Risk treatment strategy is the way we deal with a particular risk. In other words how we respond to the risk. We can basically choose one of these four ways.
- Accept
- Mitigate
- Transfer it to someone else
- Avoid
Risk treatment is also referred to as Risk Response Planning. In this step, risk mitigation strategies, preventative care, and contingency plans are created based on the assessed value of each risk. Using a fire as an example, risk managers may choose to house additional network servers offsite, so business operations could still resume if an onsite server is damaged. The risk manager may also develop evacuation plans for employees.
Accepting the risk
Risk retention is the most common method of dealing with low ranked risks. When some positive action is not taken to avoid, reduce, or transfer the risk, the possibility of loss involved in that risk is accepted or retained. When a risk is unlikely to occur or if the impact is minimal, then accepting the risk might be the best response.
- Accepting risk means doing nothing
- The risk can be accepted, for example, if possible measures would be difficult to implement or disproportionately expensive
- In other words, you'll hope that the risk doesn't happen or that you can handle it if it happened
Avoiding the risk
Risk is avoided when the company refuses to accept it, it is accomplished by simply not engaging in any action or process that "creates" the risk. In other words company dismiss the source of the risk (process, assets)

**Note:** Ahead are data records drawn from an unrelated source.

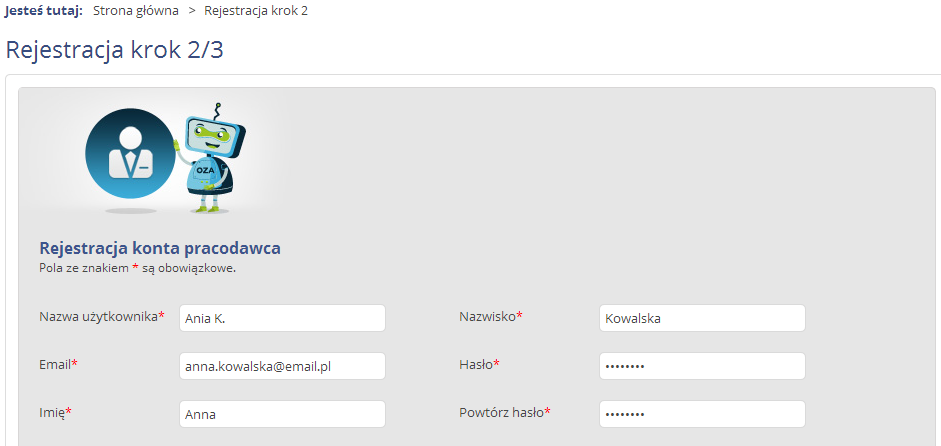Select the Rejestracja krok 2 breadcrumb
Image resolution: width=941 pixels, height=446 pixels.
click(256, 11)
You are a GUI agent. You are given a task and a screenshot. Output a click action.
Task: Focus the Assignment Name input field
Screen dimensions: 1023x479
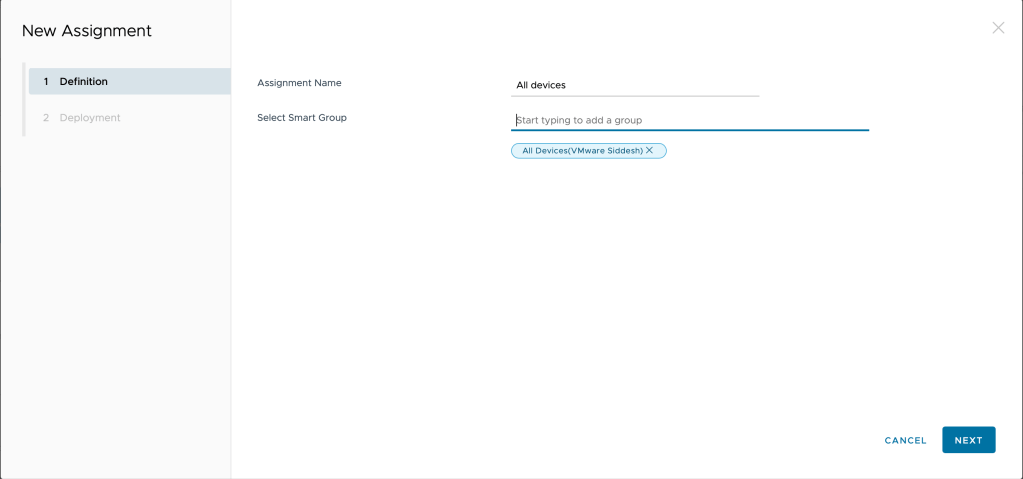pos(635,85)
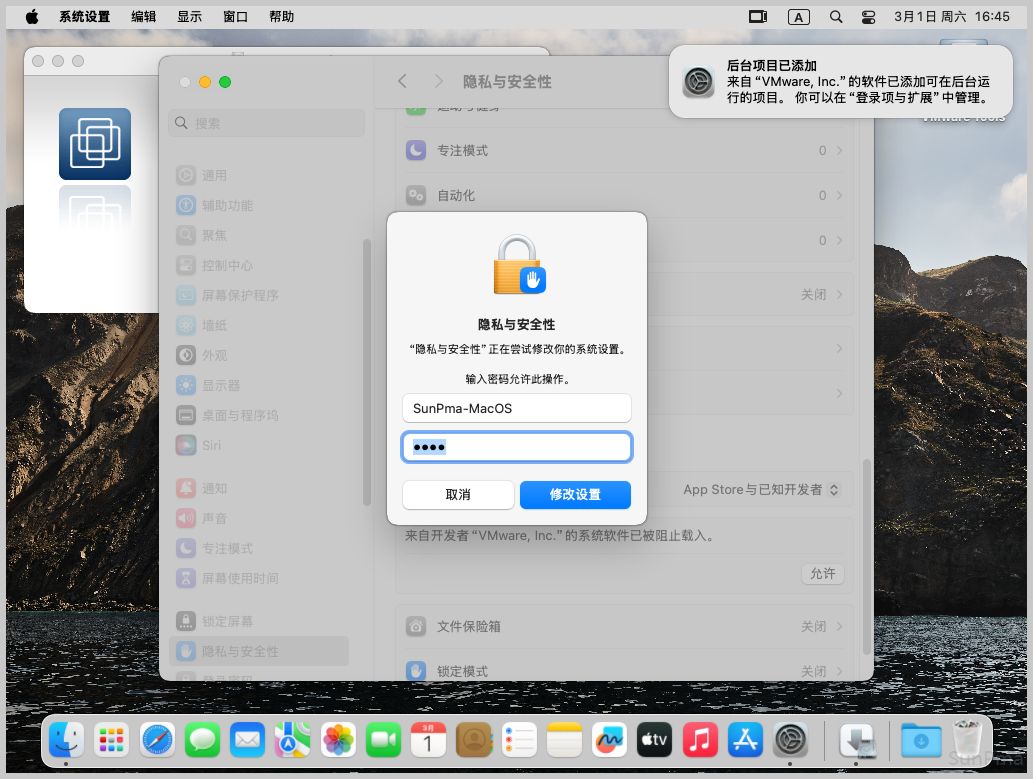
Task: Open Launchpad from the Dock
Action: tap(112, 740)
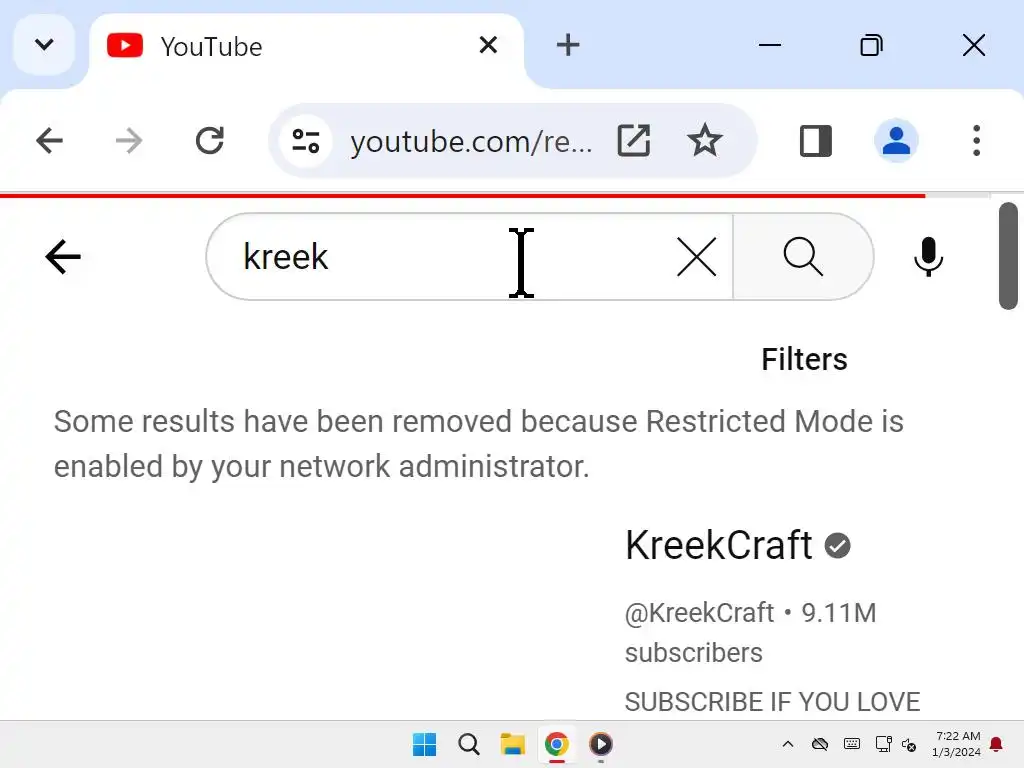Open the Chrome side panel

point(816,141)
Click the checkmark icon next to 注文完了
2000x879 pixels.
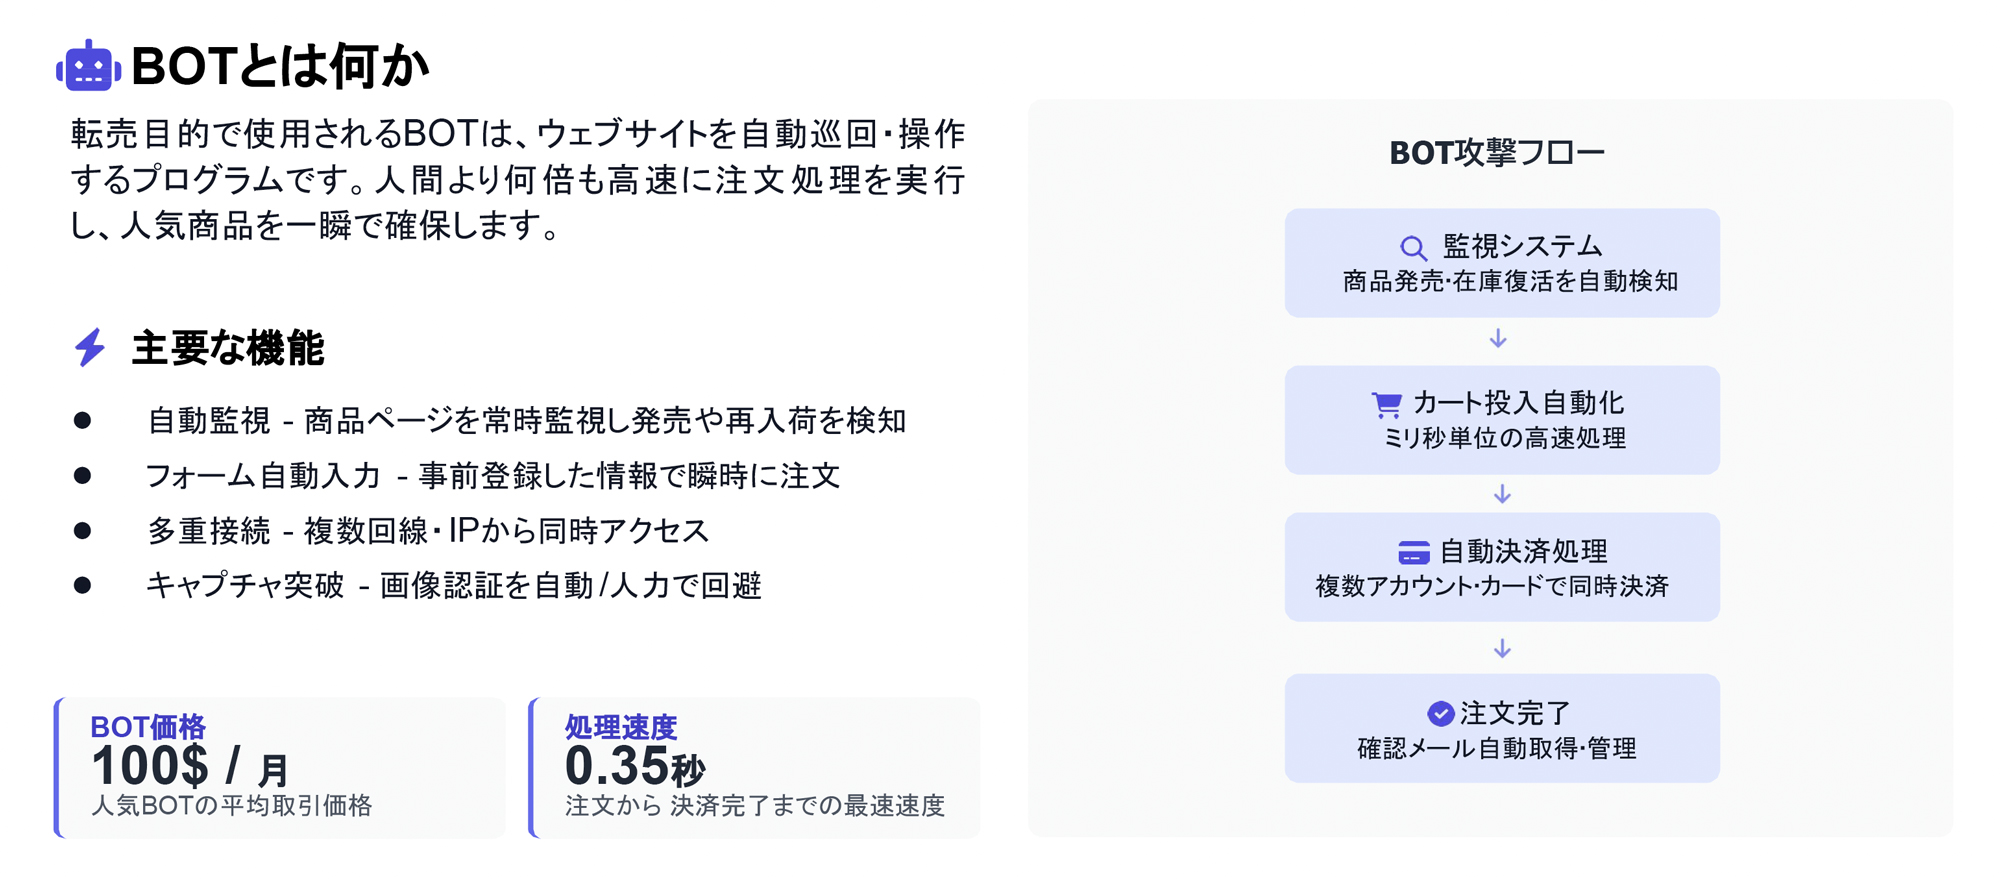click(x=1440, y=713)
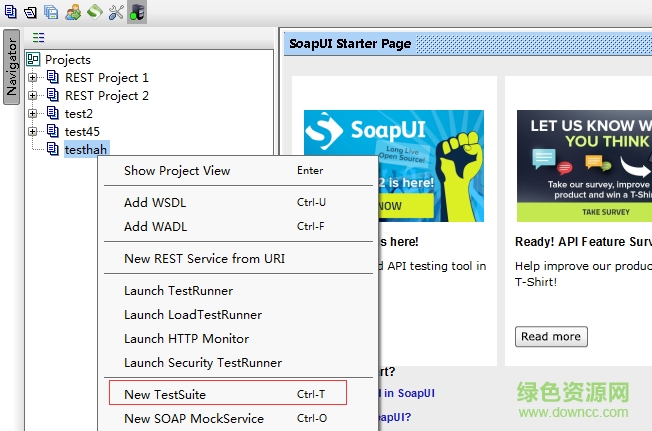Toggle the proxy toolbar button
Screen dimensions: 652x431
[x=137, y=12]
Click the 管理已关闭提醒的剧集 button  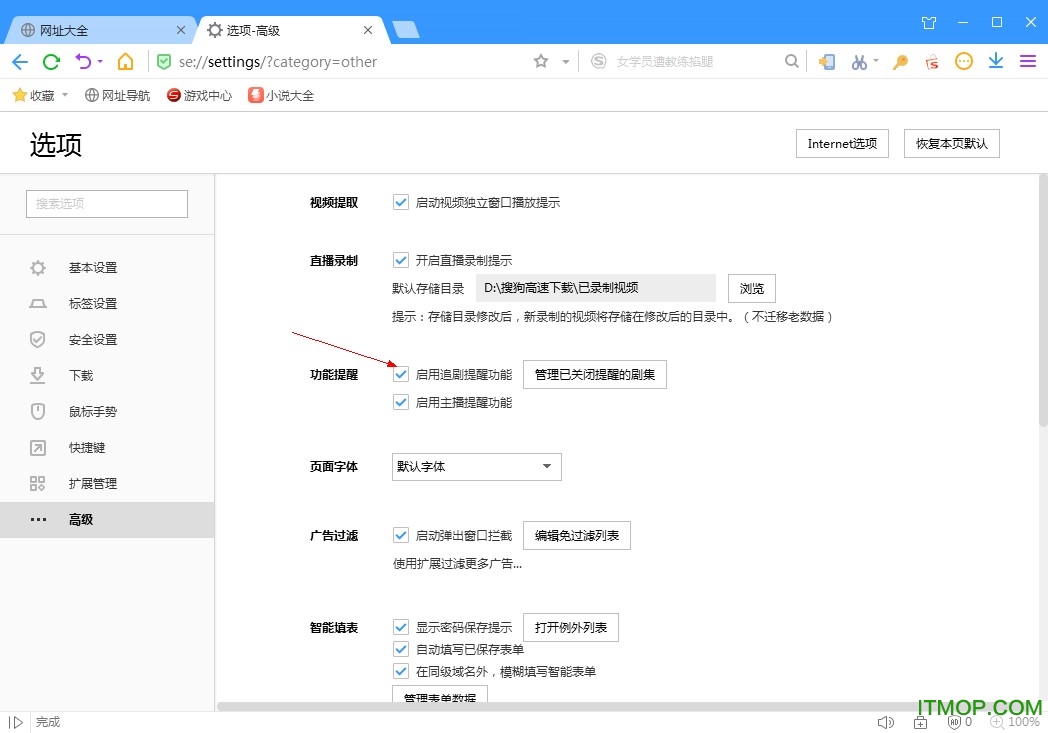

- Example of risk avoidance: If the use of a particular device is hazardous, then do not use it. This is a negative rather than a positive technique.
Transferring the risk
Transferring risk means to transfer it to someone who is more willing to bear the risk. In other words it is outsourcing the risk to a third party that can manage it or its consequences. This is done through insurance contracts or operationally through outsourcing an activity.
- Example of risk transfer: Insurance, hedging, outsourcing
Reducing the risk
Mitigating (or control, modify, & reduce). It can be done in two basic ways: through loss prevention and control. It means to prevent the occurrence of the loss, or to control the severity of the loss if it does happen. It means to put in a live measure reducing the chance that the risk will occur or reduce the impact of the risk. The measure cannot cost more than the losses.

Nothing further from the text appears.